• Ejercicio a resolver
Retoma el fragmento que aparece más abajo sobre la libertad de enseñanza y el papel del Estado en la educación, y continúa su redacción a partir de la última oración.

En la presente coyuntura nacional, la discusión educativa adquiere relieve en un escenario repleto de demandas sociales. La palabra libertad resuena en recintos diversos. En el plano educativo, sin embargo, su invocación no es novedosa. La llamada libertad de enseñanza fue un argumento esgrimido en numerosas ocasiones a lo largo del siglo XX. El significante libertad operó recurrentemente a lo largo de la historia educativa nacional y, puede decirse que siempre estuvo asociado a un programa político de corrimiento del Estado y al ensanchamiento de la acción del mercado o de sectores de la Iglesia católica. Así ocurrió en los períodos en que se incorporó la enseñanza religiosa en las escuelas; fue argumento para defender el rol subsidiario del Estado y la ampliación de subsidios a la educación privada, o referencia durante el conflicto conocido como “laica o libre”, desatado en 1958, cuando se apeló a la libertad para lograr la autorización a las universidades privadas de emitir títulos habilitantes.
Desde la sanción de la 1420 se han dado pasos significativos en la reafirmación de nuevos derechos, se diseñaron políticas de inclusión, se atendieron algunas particularidades de las modalidades, se pusieron y ponen en revisión algunas de sus características más excluyentes y disciplinadoras. Pero hoy, muchas de aquellas herencias y de estos avances, están siendo amenazados frente a la presión de la mercantilización de la educación, el corrimiento del Estado como garante de la obligatoriedad y la desresponsabilización y delegación a las provincias de toda acción educativa. En el presente, qué es lo público, cómo entender lo común, cuál debe ser el lugar de los particulares, de las iglesias, del mercado, vuelven a ser puntos claves de definiciones, cuya determinación impactará en la vida de las escuelas y de miles de niños, niñas, adolescentes y adultos que transitan las aulas.

• Datos extraídos
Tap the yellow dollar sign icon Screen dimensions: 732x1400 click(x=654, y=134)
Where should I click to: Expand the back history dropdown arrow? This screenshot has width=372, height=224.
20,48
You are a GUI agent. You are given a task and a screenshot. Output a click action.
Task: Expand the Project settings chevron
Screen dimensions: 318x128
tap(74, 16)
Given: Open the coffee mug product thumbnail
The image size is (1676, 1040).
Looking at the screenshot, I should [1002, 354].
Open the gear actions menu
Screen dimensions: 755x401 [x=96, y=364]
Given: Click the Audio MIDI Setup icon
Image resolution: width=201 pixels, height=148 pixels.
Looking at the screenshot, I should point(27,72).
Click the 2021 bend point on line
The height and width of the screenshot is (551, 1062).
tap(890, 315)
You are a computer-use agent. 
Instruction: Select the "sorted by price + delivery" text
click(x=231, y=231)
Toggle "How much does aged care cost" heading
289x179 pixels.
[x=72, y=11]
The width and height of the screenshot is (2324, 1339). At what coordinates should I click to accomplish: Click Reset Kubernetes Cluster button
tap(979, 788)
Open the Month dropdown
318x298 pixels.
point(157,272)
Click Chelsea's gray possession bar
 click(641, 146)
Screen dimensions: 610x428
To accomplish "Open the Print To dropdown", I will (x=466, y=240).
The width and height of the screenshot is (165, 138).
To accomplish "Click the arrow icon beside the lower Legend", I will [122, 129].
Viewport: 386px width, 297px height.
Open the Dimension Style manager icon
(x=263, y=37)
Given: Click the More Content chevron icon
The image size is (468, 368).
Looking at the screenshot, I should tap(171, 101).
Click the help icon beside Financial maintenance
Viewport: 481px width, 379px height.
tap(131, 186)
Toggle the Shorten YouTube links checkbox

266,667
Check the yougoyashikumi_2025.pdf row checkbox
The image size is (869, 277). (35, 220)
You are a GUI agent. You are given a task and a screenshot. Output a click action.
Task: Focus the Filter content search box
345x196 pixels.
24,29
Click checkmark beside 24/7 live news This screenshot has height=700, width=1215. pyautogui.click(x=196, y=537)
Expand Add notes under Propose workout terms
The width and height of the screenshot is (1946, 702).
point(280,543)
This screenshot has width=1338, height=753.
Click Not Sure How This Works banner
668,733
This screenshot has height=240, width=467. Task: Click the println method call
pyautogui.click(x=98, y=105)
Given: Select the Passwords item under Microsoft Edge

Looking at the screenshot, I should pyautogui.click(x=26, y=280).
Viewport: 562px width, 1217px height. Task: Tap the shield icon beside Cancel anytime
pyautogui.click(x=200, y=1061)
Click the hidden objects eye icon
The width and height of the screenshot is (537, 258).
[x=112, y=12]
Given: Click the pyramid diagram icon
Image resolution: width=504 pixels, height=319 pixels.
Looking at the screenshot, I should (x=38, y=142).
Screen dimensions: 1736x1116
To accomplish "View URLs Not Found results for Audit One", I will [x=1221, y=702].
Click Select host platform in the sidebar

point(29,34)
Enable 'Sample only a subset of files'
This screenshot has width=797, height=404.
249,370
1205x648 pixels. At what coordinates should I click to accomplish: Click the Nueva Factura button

• Resultado obtenido
Desde distintas inscripciones, docentes, estudiantes, sectores de la sociedad, tensionan a diario estos tópicos, poniendo en evidencia lo que la escuela pública pudo o puede ofrecer, cuestionando el alcance logrado en términos de su carácter inclusivo; visibilizan las posibilidades que no abre, las múltiples exclusiones de las que se vuelve cómplice, sus deudas culturales y sociales. En un contexto en que se agrava la crisis social, preocupa determinar cuál es el conjunto de contenidos mínimos y compartidos que garantizan las distintas alfabetizaciones necesarias en nuestro tiempo, los efectos en los aprendizajes de un modo de pensar la educación atravesada por la plataformización de la enseñanza, el impacto del desfinanciamiento de las universidades y del sistema científico, a la par de la desjerarquización de la formación docente, los peligros de la homologación -sin la necesaria reflexión pedagógica, didáctica y política- de los procesos de transmisión en aulas y escuelas con la educación virtualizada, las nuevas exclusiones que se producirían si se desfinancian proyectos fundamentales tendientes a la inclusión educativa, el ataque a la Educación Sexual Integral y la Educación Ambiental Integral, como contenidos fundamentales para transmitir en las escuelas de nuestro tiempo, el avance de propuestas que promocionan la participación de las familias y las comunidades en las escuelas solo en tanto consumidores, entre otros aspectos que destacan la urgencia de la agenda.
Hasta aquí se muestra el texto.